If a line in the records contains the word "This", count it; state the resulting number and nothing more.

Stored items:
==================================================
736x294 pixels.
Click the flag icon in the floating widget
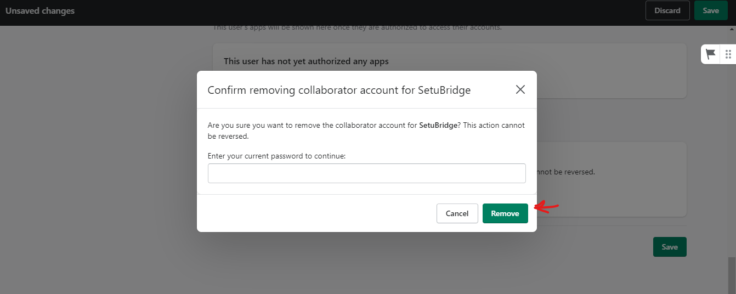tap(711, 54)
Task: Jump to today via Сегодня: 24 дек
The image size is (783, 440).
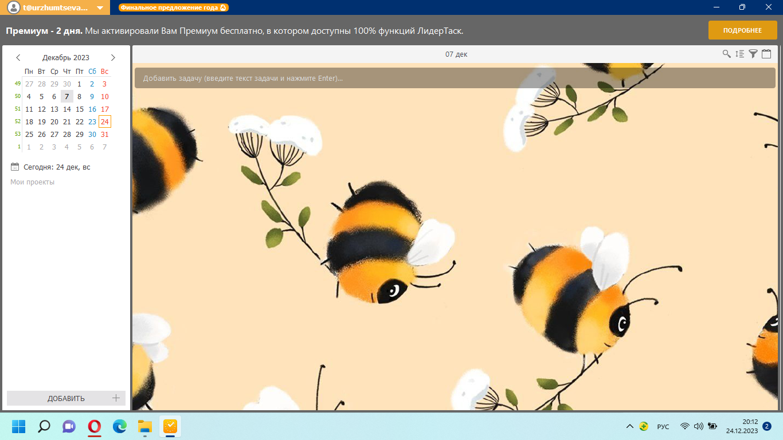Action: 57,167
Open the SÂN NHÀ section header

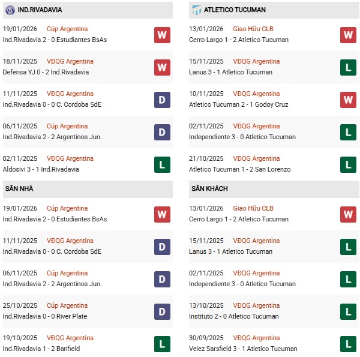[19, 189]
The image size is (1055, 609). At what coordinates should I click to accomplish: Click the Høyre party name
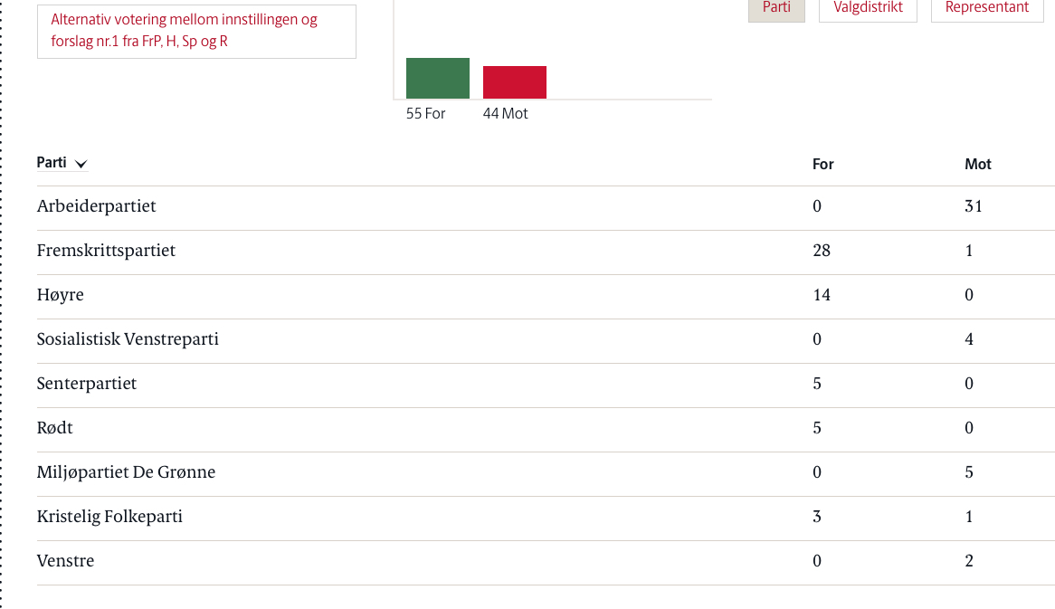[61, 295]
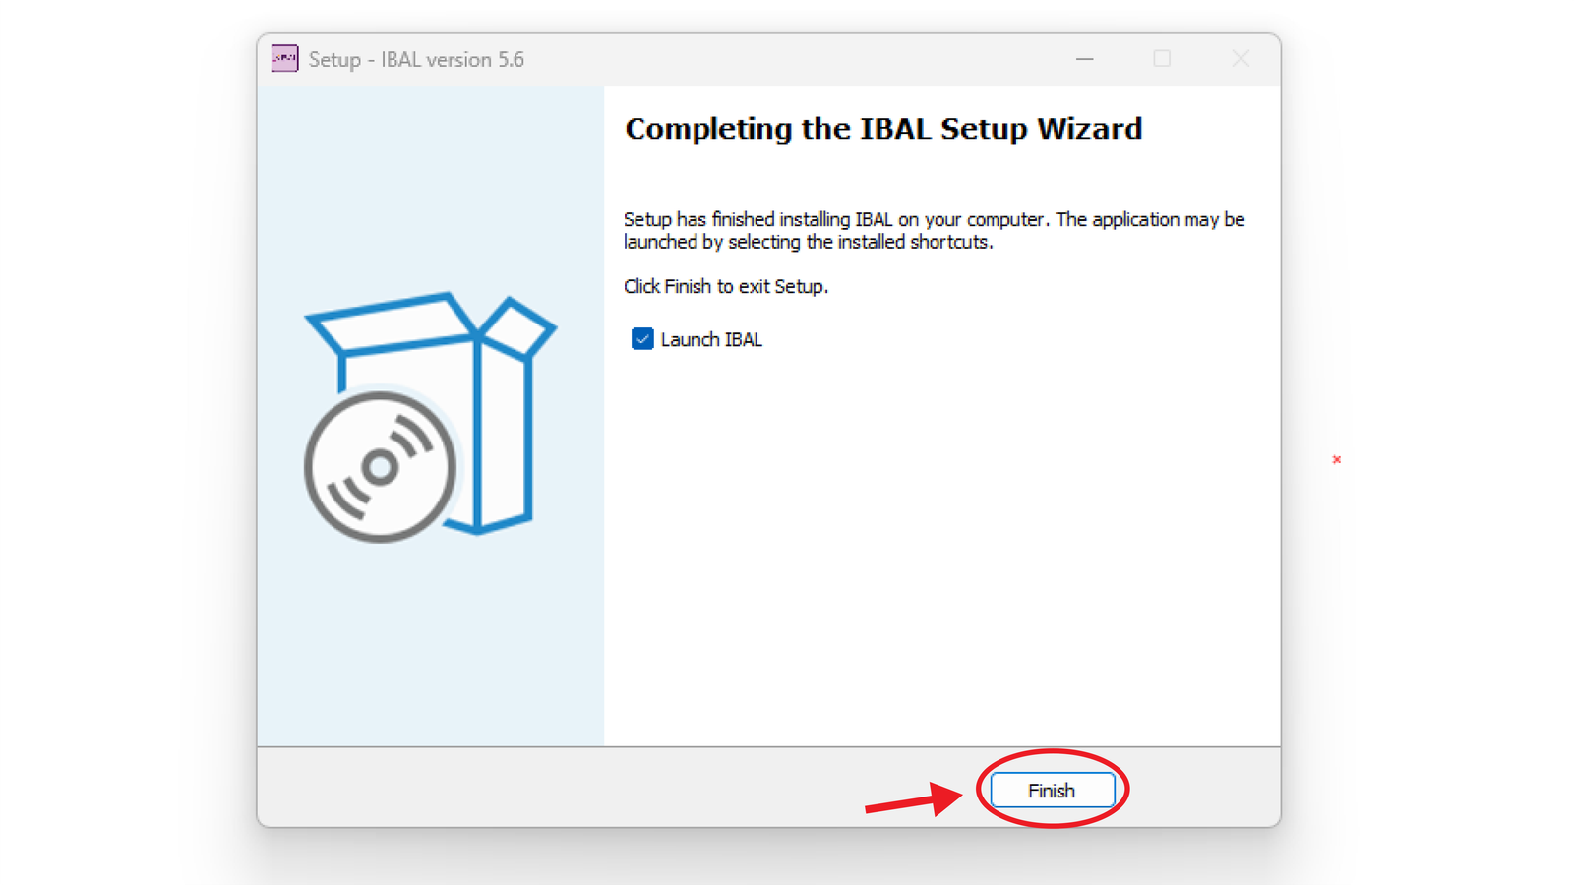Minimize the IBAL Setup window
The image size is (1574, 885).
[1084, 59]
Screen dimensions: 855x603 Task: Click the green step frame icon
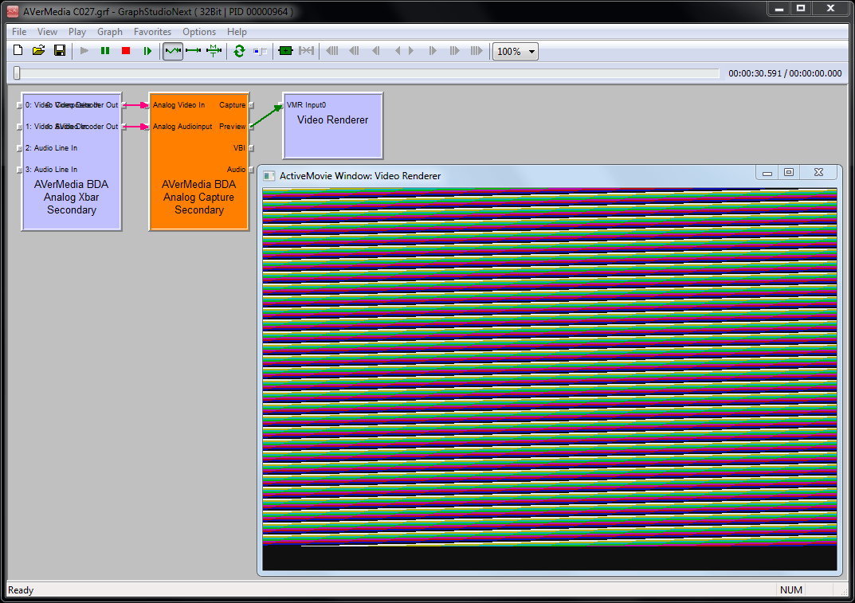tap(147, 51)
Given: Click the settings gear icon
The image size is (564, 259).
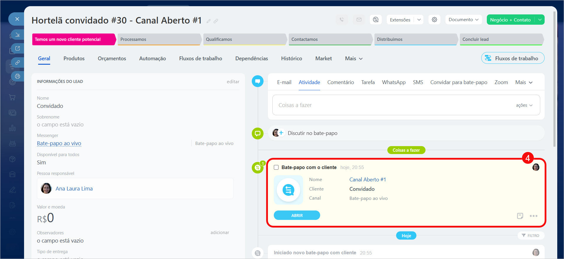Looking at the screenshot, I should (x=434, y=20).
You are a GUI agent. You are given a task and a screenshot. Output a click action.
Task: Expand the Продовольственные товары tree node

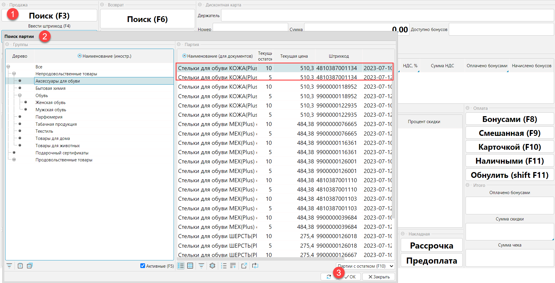(14, 160)

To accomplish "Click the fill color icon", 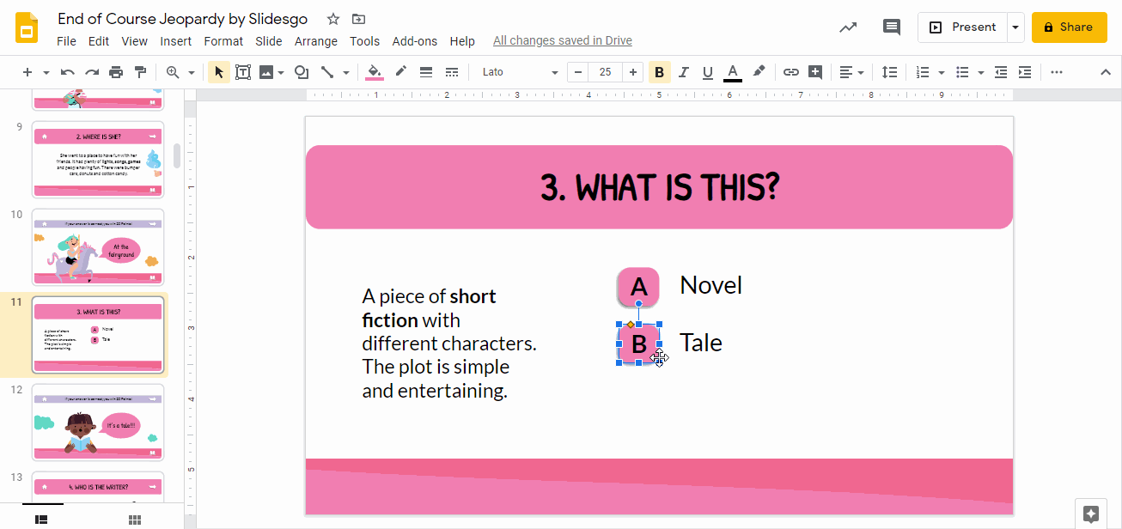I will [x=374, y=72].
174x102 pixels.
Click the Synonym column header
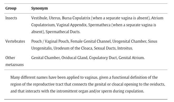click(40, 8)
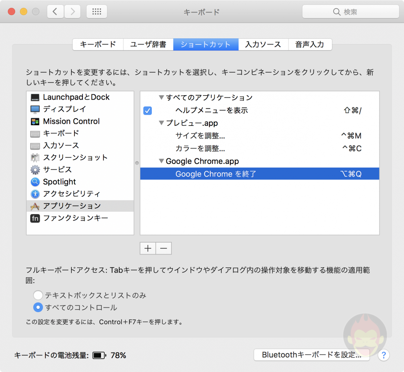Screen dimensions: 404x372
Task: Click Bluetoothキーボードを設定 button
Action: [x=311, y=354]
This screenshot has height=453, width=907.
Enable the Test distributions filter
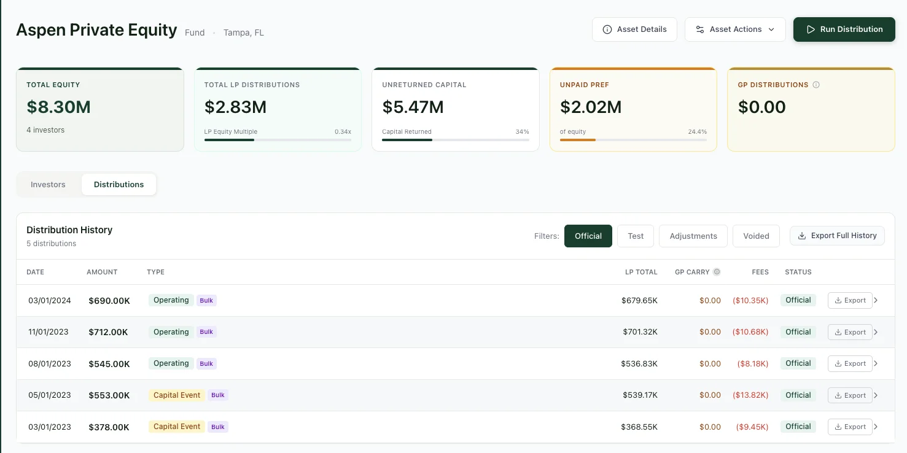(x=635, y=236)
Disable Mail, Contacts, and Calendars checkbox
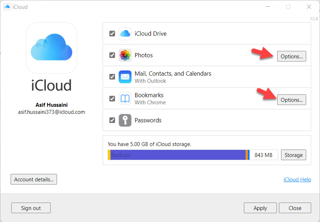 [112, 77]
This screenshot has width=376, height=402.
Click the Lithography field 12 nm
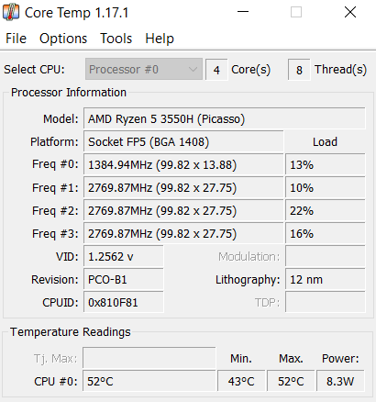[x=326, y=279]
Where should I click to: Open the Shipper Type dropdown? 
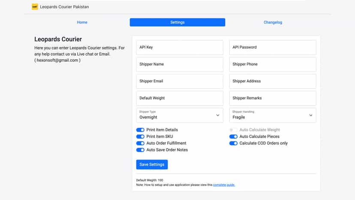click(180, 115)

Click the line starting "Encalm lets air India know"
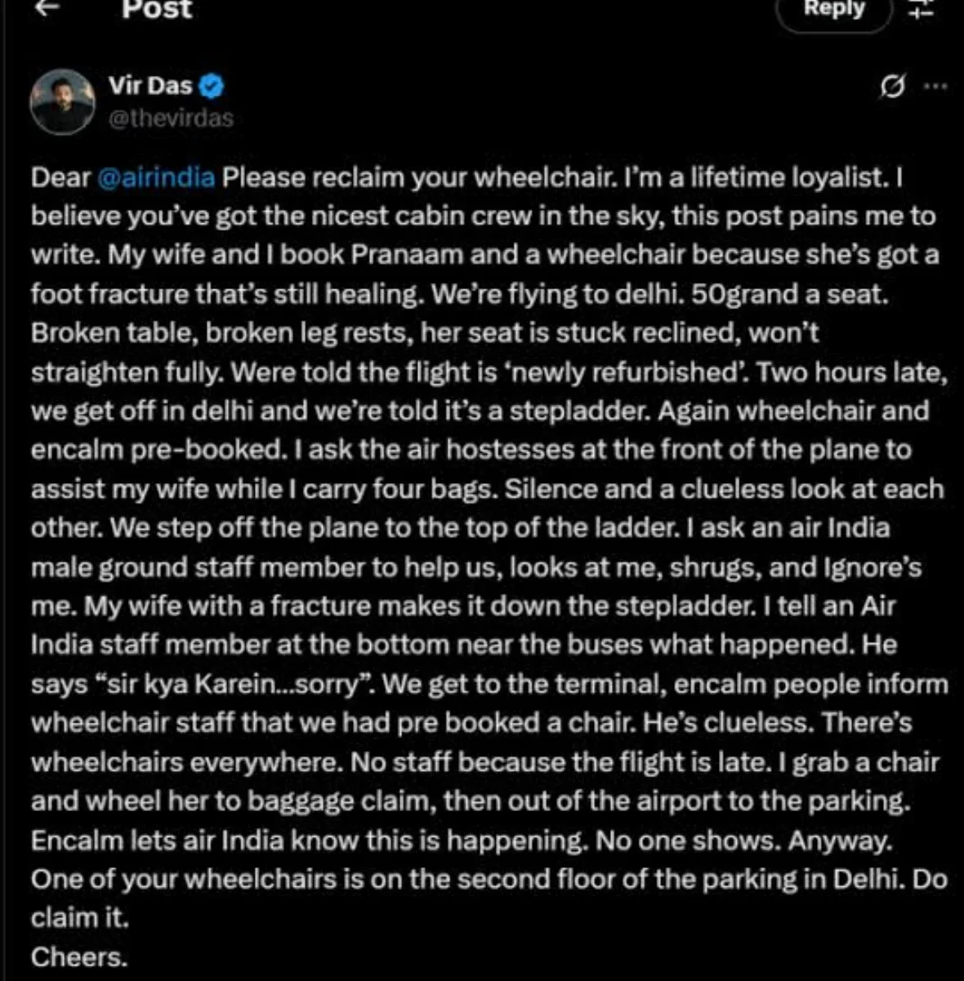click(462, 840)
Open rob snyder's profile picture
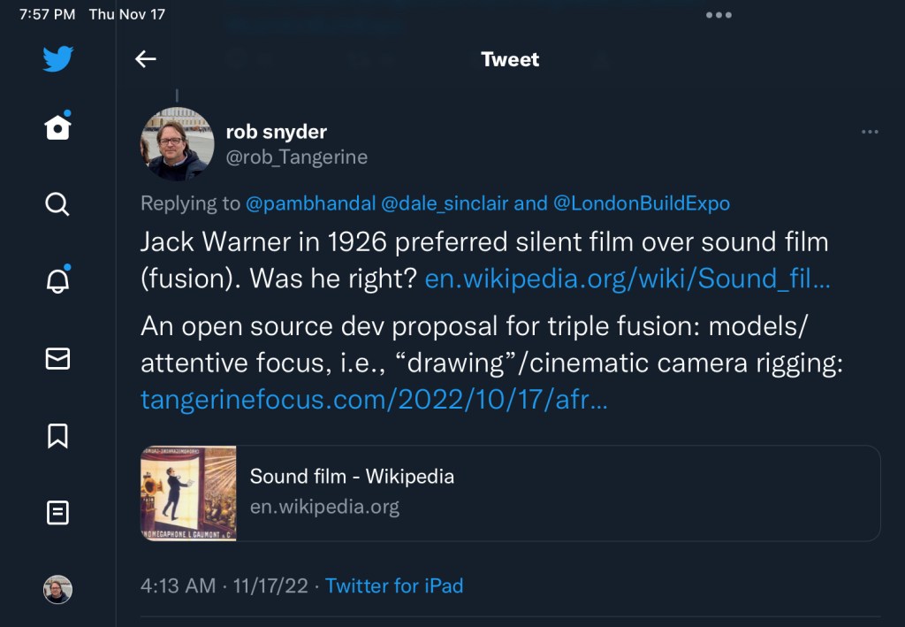The height and width of the screenshot is (627, 905). pos(178,143)

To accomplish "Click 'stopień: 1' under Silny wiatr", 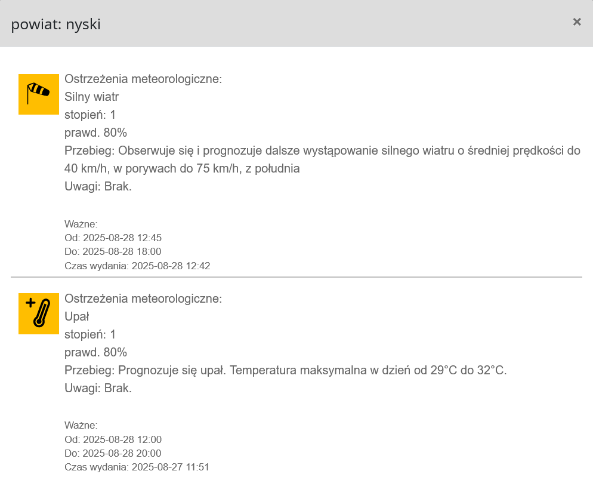I will click(90, 115).
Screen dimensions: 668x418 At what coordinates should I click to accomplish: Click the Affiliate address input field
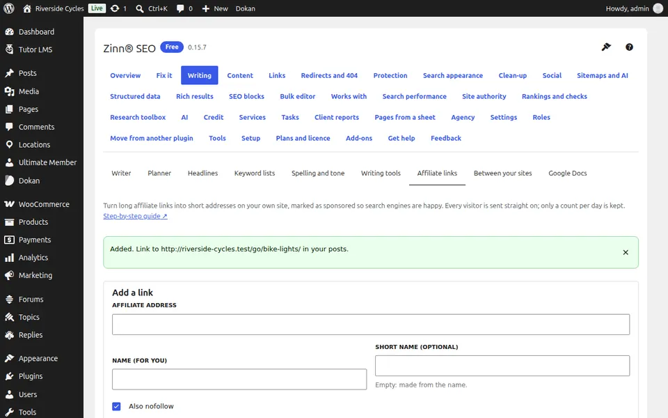tap(371, 325)
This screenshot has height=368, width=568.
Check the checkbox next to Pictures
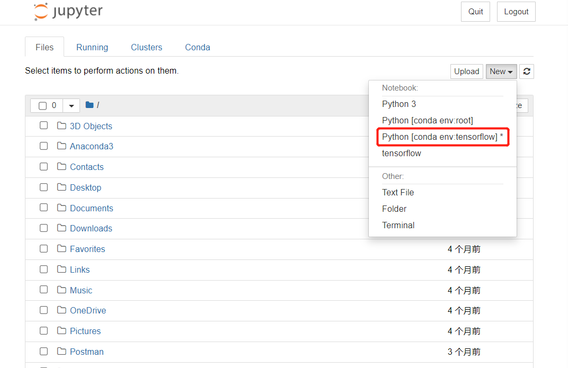point(43,330)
==================================================
Exercise solution: 3